> _Your goal_: Copy nothing but the lines running from the one containing "1400x856 pixels." through the end of the listing below. Drop the pictures.

►

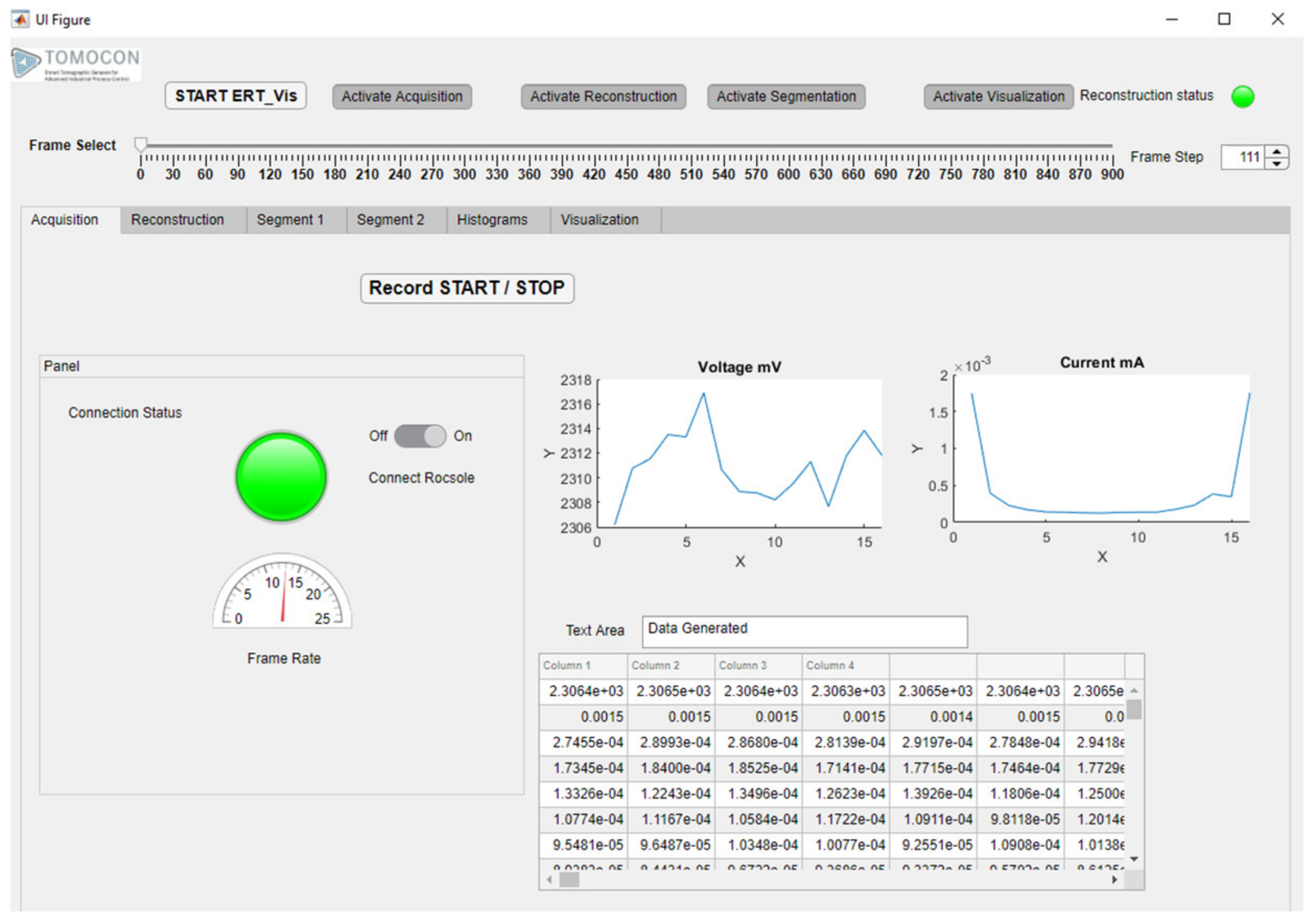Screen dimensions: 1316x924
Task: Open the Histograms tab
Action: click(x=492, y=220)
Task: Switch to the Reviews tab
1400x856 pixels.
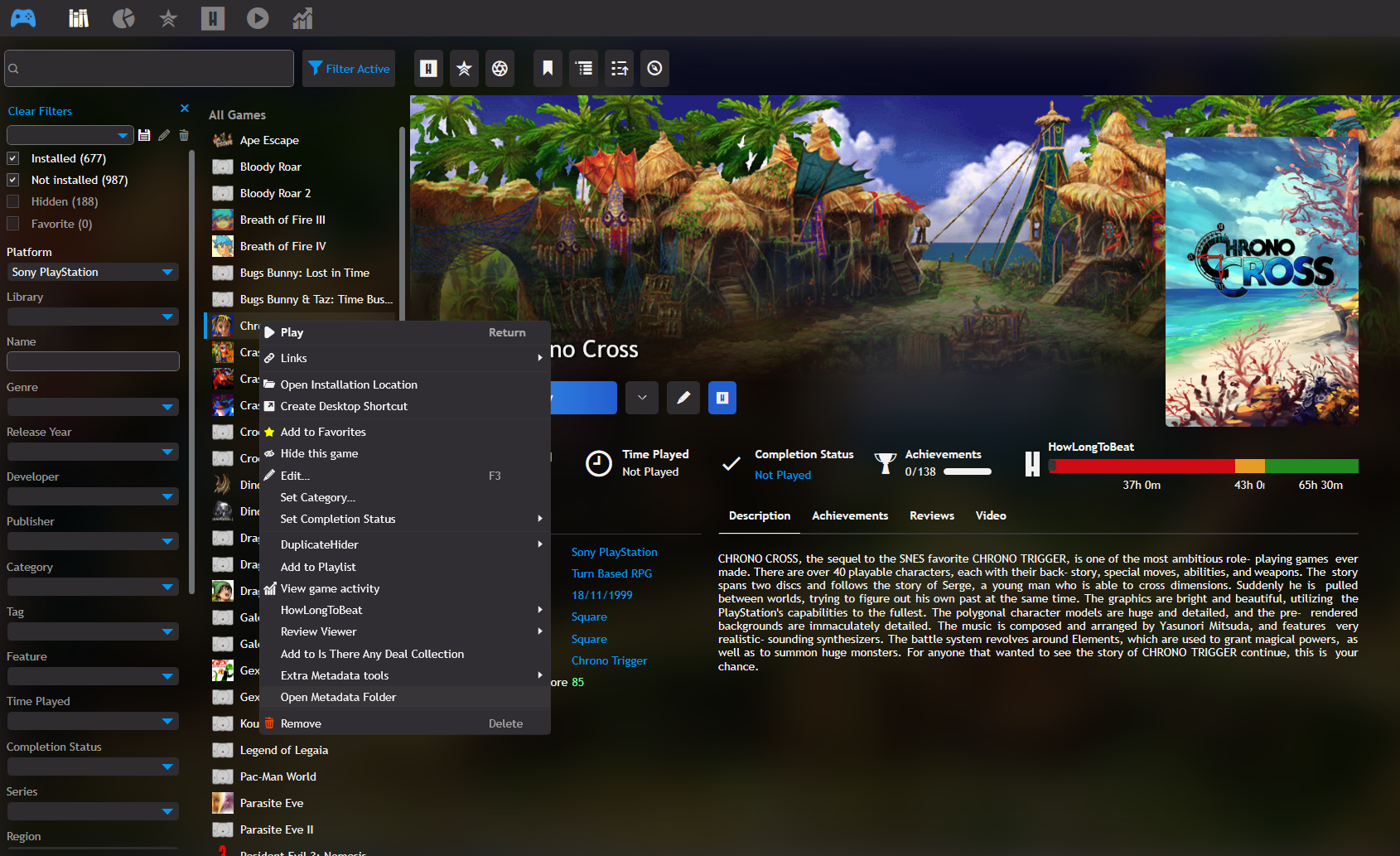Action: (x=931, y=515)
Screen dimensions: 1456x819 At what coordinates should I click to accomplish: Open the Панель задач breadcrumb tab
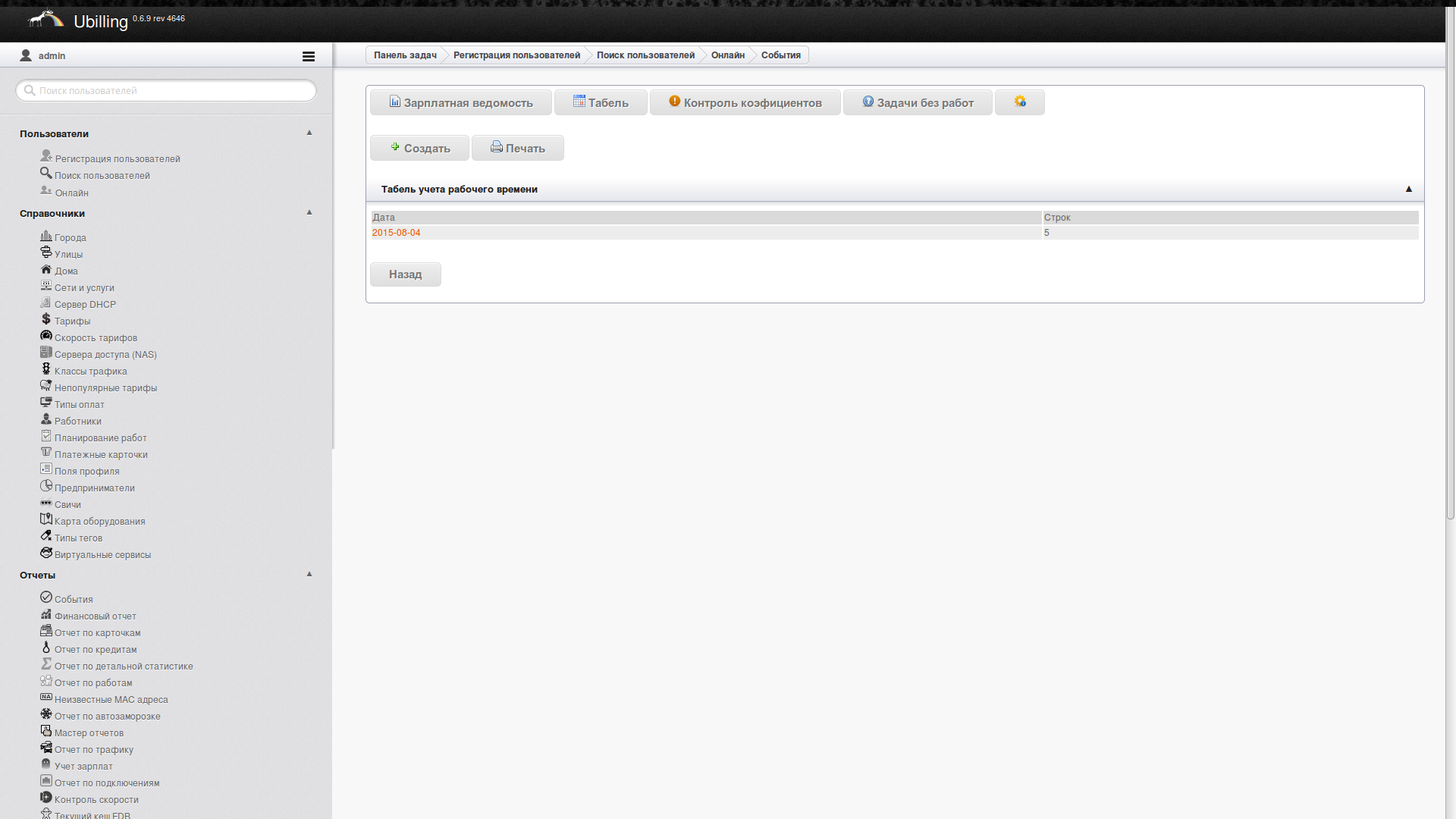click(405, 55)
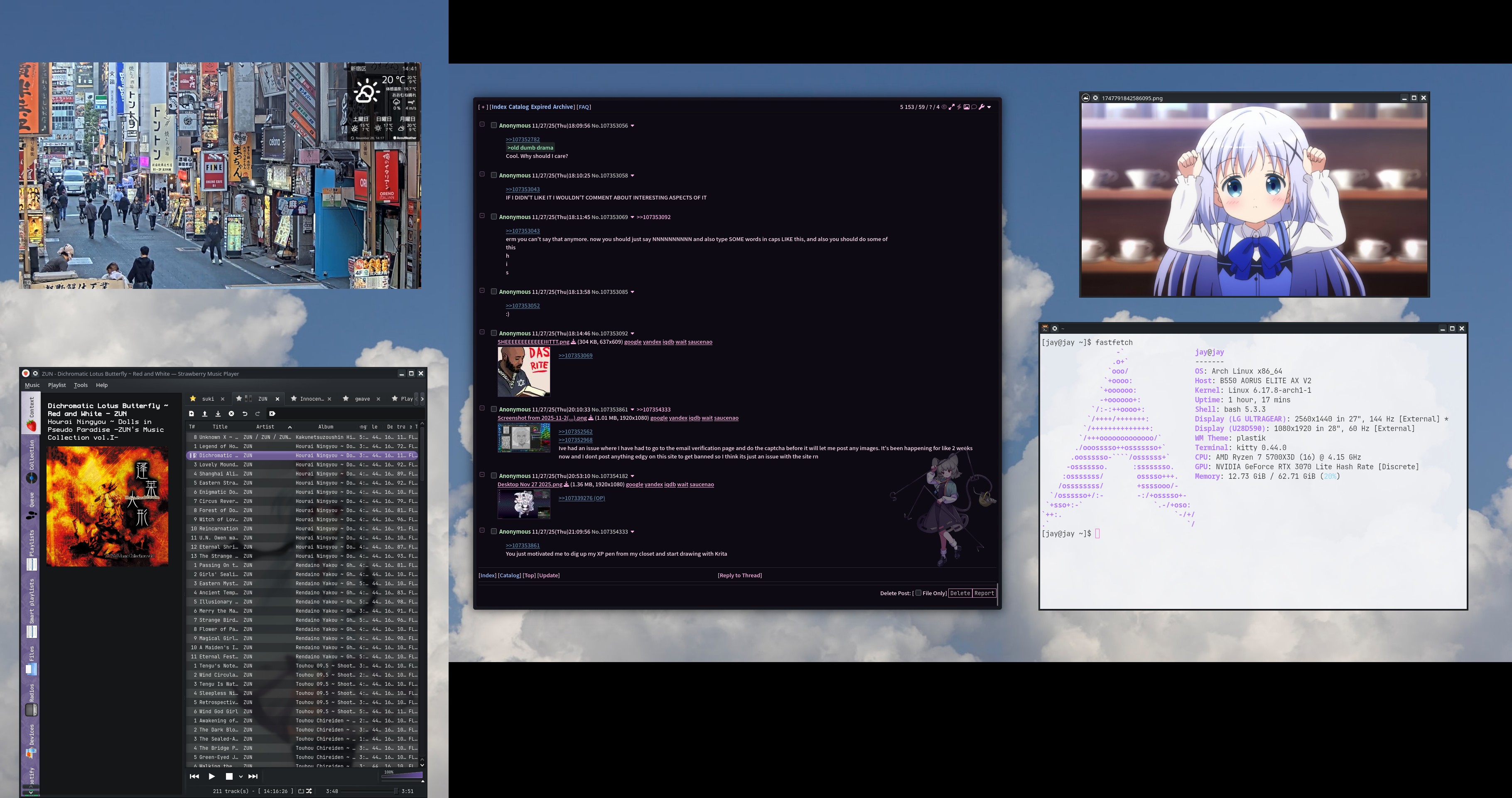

◄

> _Completed exercise_:
1400x856 pixels.
Action: (x=931, y=515)
Screen dimensions: 1456x819 At what coordinates should I click to accomplish: Open the Панель задач breadcrumb tab
click(405, 55)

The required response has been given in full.